目标检测ssd和fast rcnn等算法可以识别并定位物体,可是应该如何在框出目标物体时,能显示物体中心或者边框的xy常规坐标,实现了一些代码,但存在问题,求大神帮忙
def run_inference_for_single_image(image, graph):
with graph.as_default():
with tf.Session() as sess:
# 获得图中所有op
ops = tf.get_default_graph().get_operations()
# 获得输出op的名字
all_tensor_names = {output.name for op in ops for output in op.outputs}
tensor_dict = {}
for key in [
'num_detections', 'detection_boxes', 'detection_scores',
'detection_classes', 'detection_masks'
]:
tensor_name = key + ':0'
# 如果tensor_name在all_tensor_names中
if tensor_name in all_tensor_names:
# 则获取到该tensor
tensor_dict[key] = tf.get_default_graph().get_tensor_by_name(
tensor_name)
if 'detection_masks' in tensor_dict:
# The following processing is only for single image
detection_boxes = tf.squeeze(tensor_dict['detection_boxes'], [0])
detection_masks = tf.squeeze(tensor_dict['detection_masks'], [0])
# Reframe is required to translate mask from box coordinates to image coordinates and fit the image size.
real_num_detection = tf.cast(tensor_dict['num_detections'][0], tf.int32)
detection_boxes = tf.slice(detection_boxes, [0, 0], [real_num_detection, -1])
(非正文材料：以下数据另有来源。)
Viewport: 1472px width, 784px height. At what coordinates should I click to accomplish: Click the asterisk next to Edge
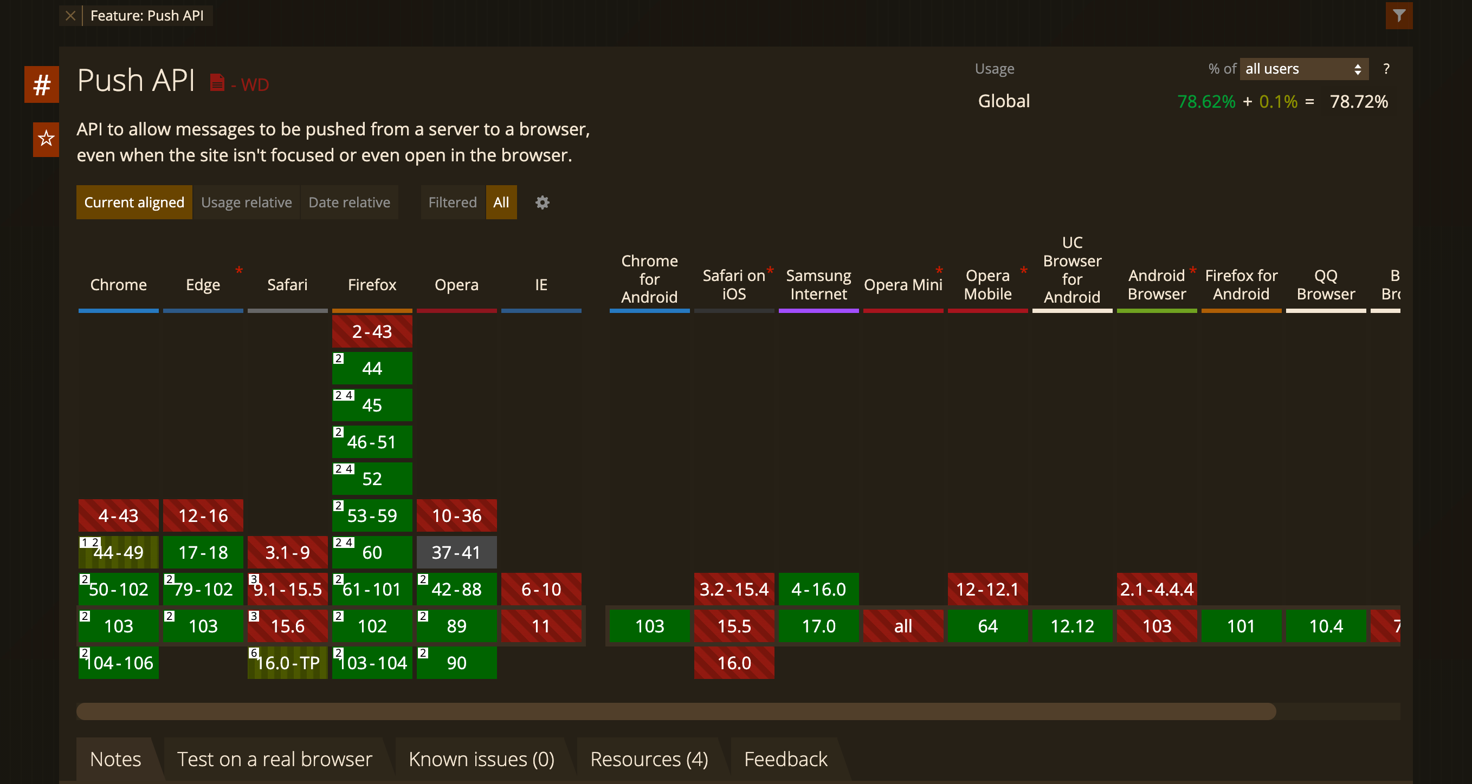[239, 270]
detection_masks = tf.slice(detection_masks, [0, 0, 0], [real_num_detection, -1, -1])
detection_masks_reframed = utils_ops.reframe_box_masks_to_image_masks(
detection_masks, detection_boxes, image.shape[1], image.shape[2])
detection_masks_reframed = tf.cast(
tf.greater(detection_masks_reframed, 0.5), tf.uint8)
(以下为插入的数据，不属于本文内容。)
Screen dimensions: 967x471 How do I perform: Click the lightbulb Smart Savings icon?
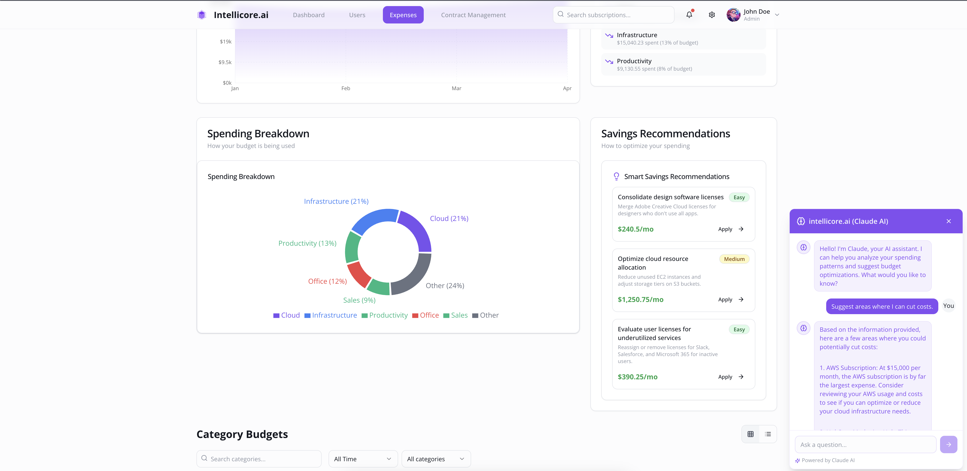click(616, 176)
# Follow the convention by adding back the batch dimension
tensor_dict['detection_masks'] = tf.expand_dims(
detection_masks_reframed, 0)
# 图片输入的tensor
image_tensor = tf.get_default_graph().get_tensor_by_name('image_tensor:0')
# 传入图片运行模型获得结果
output_dict = sess.run(tensor_dict,
feed_dict={image_tensor: image})
# 所有的结果都是float32类型的,有些数据需要做数据格式转换
# 检测到目标的数量
output_dict['num_detections'] = int(output_dict['num_detections'][0])
# 目标的类型
output_dict['detection_classes'] = output_dict[
'detection_classes'][0].astype(np.uint8)
# 预测框坐标
output_dict['detection_boxes'] = output_dict['detection_boxes'][0]
# 预测框置信度
output_dict['detection_scores'] = output_dict['detection_scores'][0]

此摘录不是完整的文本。